*Задания*
(A) Переведите на английский язык предложение из текста о художнике Красовском: «В 1922 году переехала семья Красовских на родину матери, в Минск.»
(B) Продолжите текст о художнике Красовском, начав сразу после его последнего предложения.

=== Фрагмент текста ===

Творить, пусть даже… во сне

Родился он в 1908 году в Баку. Тогда, кстати, многие белорусские семьи были разбросаны нелегкой жизнью по разным уголкам за пределами родной земли. С ранних лет увлекся рисованием, мог подметить такое, мимо чего проходили его сверстники...

— Человек так устроен, особенно творческий, что нет-нет да и обращается мысленно в свое далекое прошлое – детство, отрочество, юность… 

— Согласен. Ведь первые мои шаги в художестве связаны с малолетством, когда впервые взял в руки карандаш, краски, лист белой бумаги. 

— Ну и как? 

— О-о, десятилетия минули… Мечта вроде осуществилась. 

(Из разговора с заслуженным работником культуры Беларуси, известным художником Евгением Евстафьевичем Красовским.) 

В шестидесятые годы прошлого века в нашей прессе его называли «одним из наиболее активных белорусских художников старшего поколения». Да, его творчество начиналось во времена бурного строительства новой послеоктябрьской жизни. 

Родился он в 1908 году в Баку. Тогда, кстати, многие белорусские семьи были разбросаны нелегкой жизнью по разным уголкам за пределами родной земли. С ранних лет увлекся рисованием, мог подметить такое, мимо чего проходили его сверстники. 

Через всю жизнь он пронес ощущение крепкой отцовской руки и ту трагедию, когда она вдруг выпустила его мальчишечью руку, – отца настигла вражья пуля. Вдоволь хлебнули лиха. После смерти отца (был служащим) семья на некоторое время перебралась в Воронеж. И здесь было нелегко: голод и тиф… Но были и счастливые мгновения-дни, и слезы радости при встрече красных конников… 

В 1922 году переехала семья Красовских на родину матери, в Минск. Тут Евгений учится в вечерней школе рабочей молодежи и работает в театрально-декорационной мастерской Первого Белорусского государственного драмтеатра. 

Ах ты, Минск-Минск той поры!.. Как это далеко и как близко. После изгнания вояк буржуазной Польши город задышал полной грудью. Внешний облик был полон контрастов. Центр с гостиницей «Европа» и Соборной площадью, Губернаторской улицей; с другими местами, красочно-броскими, как Золотая Горка, Привокзальная площадь и кафедральный костел, церкви в незабываемо-поражающих стилях, а также окраинные места Грушевки, Ляховки, Комаровки-Сторожевки, Немиги с деревянными тротуарами; готика старой синагоги и мещанские домишки в палисадниках и садах. А чего стоила ленивая Свислочь с песчаными пологими берегами, поросшими аиром и кувшинками, с нависшей зеленью деревьев, с уходящими в реку дощатыми мостиками и звучным постукиванием деревянных пряников в женских руках при стирке белья! 

И пускай Минск был контрастен, но повсюду царила добрая и открытая душа его жителей-тружеников, их вера в завтрашний день. 

— Ну а  как же главное – творчество? 

— До настоящего было еще далеко. Надо было учиться, учиться, мысленно заглядывая в даль, — ответил Евгений Евстафьевич. – Помимо школьных учителей, рядом находились чуткие и опытные наставники в театрально-декорационной  мастерской, когда я впервые приобщался к труду, — известные художники Оскар Петрович Марикс и Константин Георгиевич Тихонов. Они многое дали. Да, это были чудесные люди, щедрые и добрые душой.

=== Исходные данные ===

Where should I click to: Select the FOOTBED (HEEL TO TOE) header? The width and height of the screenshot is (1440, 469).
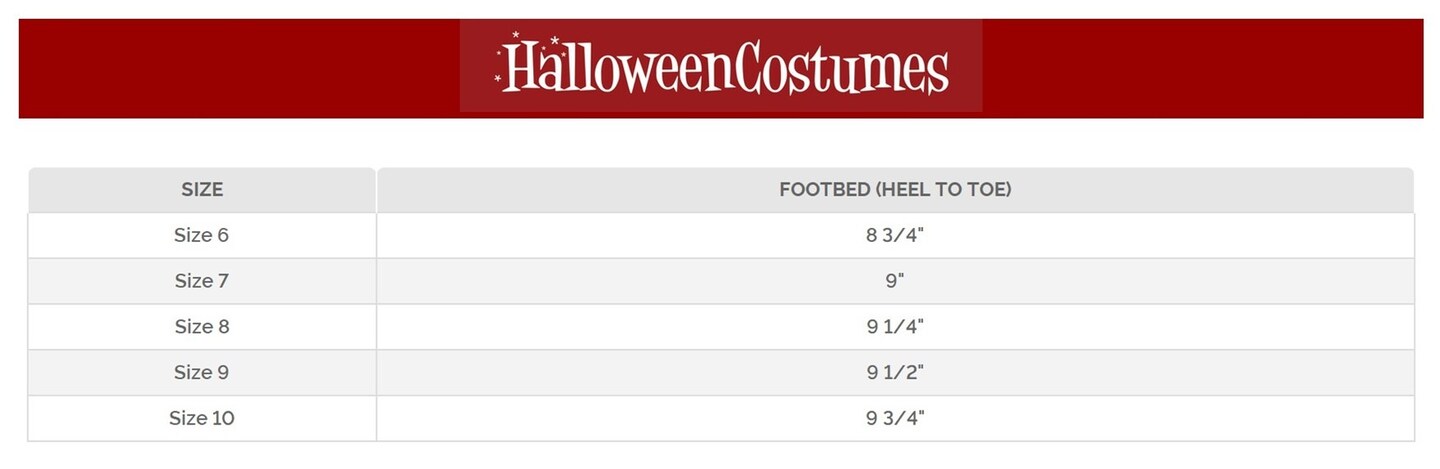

===

*Ответы к заданиям*
(A) In 1922 the Krasovsky family moved to Minsk, their mother's homeland.

(B)
(Из разговора.) 

Постигать знания надо было не только у жизни, но и в избранной профессии. И с большой радостью, хоть и вдали от родного дома, он учится в Витебском художественном техникуме, а позже – в киевском институте. Вся прошедшая жизнь, вплоть до последнего дня, — неустанная учеба и работа, работа и учеба… А каждая свободная минута – общение с родным городом. Созидательный порыв людей тех времен, пафос труда и ритм пятилеток, рождение новых отношений, вера, зачастую слепая, в завтрашний день – все-все, естественно, волнует художника. 

Восторг сжимал сердце, когда в 1929 году пустили первый трамвай по линии Товарная станция – Комаровская площадь. Когда возводились новые, броского вида здания. Когда озеленялись улицы. Когда закладывалось Комсомольское озеро. Когда… Ох, сколько было этих выбивающих слезу радости «когда»! И все это откладывалось в сердце, чтобы вылиться на холсте. 

На 4-й Всебелорусской художественной выставке Красовский заявил о себе как подающий особые надежды, интересный мастер. Его картины «Дожинают» и «Выход на работу» среди произведений таких мастеров, как И. Ахремчик, А. Грубе, З. Азгур и других, привлекли внимание своей яркостью и глубиной. В них, а еще ранее в дипломной работе в техникуме «Очковая фабрика», четко наметилась главная линия его творчества – показ человека, преобразующей силы и величия труда. 

Во время наших встреч Красовский неоднократно подчеркивал: дескать, жизнь художника неотделима от жизни народа, страны; какова твоя жизненная позиция, таково и творчество. И лично его становление как человека и профессионала совпало со становлением послереволюционного государства и новой жизни, в которую он сызмальства верил каждой клеточкой сердца. И лично сам он постоянно был в движении, общении с людьми.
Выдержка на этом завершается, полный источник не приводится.